The results were encouraging. In his last 28 games, including the postseason, Jeter hit .311 with a .393 on-base percentage. The stride changes allow Jeter to get into a good hitting position quicker. Long will continue to work with Jeter next week on changes to his stride, building on the work they began last year. "What happens to everybody as they get older is their quick-twitch muscles might not fire as fast as when they were younger," Long said.

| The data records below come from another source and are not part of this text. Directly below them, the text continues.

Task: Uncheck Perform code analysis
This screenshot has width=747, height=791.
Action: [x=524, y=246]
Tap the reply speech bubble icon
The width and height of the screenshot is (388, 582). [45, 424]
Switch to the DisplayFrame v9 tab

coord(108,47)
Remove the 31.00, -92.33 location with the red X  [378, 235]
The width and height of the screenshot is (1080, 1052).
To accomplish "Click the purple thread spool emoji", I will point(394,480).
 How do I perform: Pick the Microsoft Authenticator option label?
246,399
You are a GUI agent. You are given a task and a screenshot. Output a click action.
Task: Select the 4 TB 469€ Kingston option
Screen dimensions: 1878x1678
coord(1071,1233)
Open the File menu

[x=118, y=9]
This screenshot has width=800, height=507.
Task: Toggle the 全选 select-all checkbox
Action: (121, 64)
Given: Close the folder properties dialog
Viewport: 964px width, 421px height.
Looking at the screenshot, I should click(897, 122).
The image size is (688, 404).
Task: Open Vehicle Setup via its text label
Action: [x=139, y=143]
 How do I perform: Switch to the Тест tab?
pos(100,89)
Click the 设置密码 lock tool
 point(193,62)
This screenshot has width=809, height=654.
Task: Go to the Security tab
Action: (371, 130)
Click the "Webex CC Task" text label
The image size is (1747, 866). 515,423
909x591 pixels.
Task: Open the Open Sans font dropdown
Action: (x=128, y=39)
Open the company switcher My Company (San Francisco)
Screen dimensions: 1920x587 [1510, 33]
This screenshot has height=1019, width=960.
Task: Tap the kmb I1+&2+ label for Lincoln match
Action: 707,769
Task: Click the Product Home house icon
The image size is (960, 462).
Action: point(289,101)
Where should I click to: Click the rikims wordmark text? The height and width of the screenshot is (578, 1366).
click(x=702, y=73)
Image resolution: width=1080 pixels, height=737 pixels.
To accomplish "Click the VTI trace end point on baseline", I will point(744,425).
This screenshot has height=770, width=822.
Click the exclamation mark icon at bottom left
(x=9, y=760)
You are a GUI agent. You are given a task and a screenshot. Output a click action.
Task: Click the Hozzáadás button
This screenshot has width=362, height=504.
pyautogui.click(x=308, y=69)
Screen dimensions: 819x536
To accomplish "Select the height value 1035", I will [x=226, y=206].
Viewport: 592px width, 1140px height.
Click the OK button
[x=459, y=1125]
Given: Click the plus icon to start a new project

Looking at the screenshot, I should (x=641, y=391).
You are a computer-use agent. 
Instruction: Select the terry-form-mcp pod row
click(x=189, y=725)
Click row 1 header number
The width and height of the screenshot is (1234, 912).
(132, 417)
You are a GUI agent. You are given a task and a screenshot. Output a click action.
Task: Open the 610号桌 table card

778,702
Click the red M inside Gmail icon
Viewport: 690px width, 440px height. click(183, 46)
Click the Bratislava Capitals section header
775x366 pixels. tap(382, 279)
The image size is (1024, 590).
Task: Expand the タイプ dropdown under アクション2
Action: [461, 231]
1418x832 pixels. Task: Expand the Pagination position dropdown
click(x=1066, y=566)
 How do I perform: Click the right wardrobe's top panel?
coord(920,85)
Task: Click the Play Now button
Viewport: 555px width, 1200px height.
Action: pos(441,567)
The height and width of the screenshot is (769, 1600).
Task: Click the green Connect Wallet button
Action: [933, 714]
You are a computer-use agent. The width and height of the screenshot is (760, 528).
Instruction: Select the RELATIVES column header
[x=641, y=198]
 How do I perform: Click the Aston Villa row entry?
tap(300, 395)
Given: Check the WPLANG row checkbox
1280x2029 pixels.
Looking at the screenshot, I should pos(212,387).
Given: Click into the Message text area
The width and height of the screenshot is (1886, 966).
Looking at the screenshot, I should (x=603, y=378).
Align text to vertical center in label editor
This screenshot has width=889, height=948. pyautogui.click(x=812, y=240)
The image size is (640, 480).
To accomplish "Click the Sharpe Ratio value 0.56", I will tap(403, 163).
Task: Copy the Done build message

Much of hitting is about the purchase of time. The longer a hitter waits, the more information he can process about pitch type and location. The quicker the bat, the more a hitter can wait -- the more time he purchases. As age saps fractions of time from the swing, the hitter cannot wait as long. The adjustment required is to buy time somewhere else in the mechanics of the set up and swing, such as the stride. Paul Molitor is a classic example of someone who bought himself more time as he aged. Molitor took virtually no stride whatsoever and removed almost all hand movement from his load. He became the very template of how to purchase time late in a career. From ages 37-41 he batted .309.

Long has become an exemplar himself when it comes to hitting instruction. He has a strong track record of delivering results. The Yankees have ranked first in runs and first in OBP three times in four seasons under Long. Moreover, Long has made successful major overhauls with Alex Rodriguez, Robinson Cano, Nick Swisher and Curtis Granderson, about whom he said, "Last year in the last month and a half he was swinging the bat as good as anybody in baseball."

Cano has been such a tremendous student that Long was proud to hear that this winter Cano has become a hitting coach of sorts himself, tutoring Francisco Cervelli and Eduardo Nuñez in workouts. "The student becomes the teacher," Long said. "Robbie is the face of the franchise going into the future. He's the one guy everybody wants to talk about."

There was a very long time when this was Jeter's team. In many ways, it still is, based on his captaincy, the respect he commands in the clubhouse and around the game, his long resume of big moments and his will to win. None of that has changed. But now Jeter must pull himself up, not just his teammates. His impact on the club, whether through tangible or intangible contributions, is greater as a .317 hitter than as a .270 hitter.

A few years ago Jeter made adjustments to his training regimen to improve his legs and agility with the specific purpose of upgrading his range and quickness on defense. Now, as he began last September, he must turn his attention to his bat. It would be a mistake, even knowing the historical context, to count out Jeter, especially given this combination of a proud, smart future Hall of Famer and wizard of a hitting mentor. Getting an early start to spring training at age 36 is a good place for Jeter to start.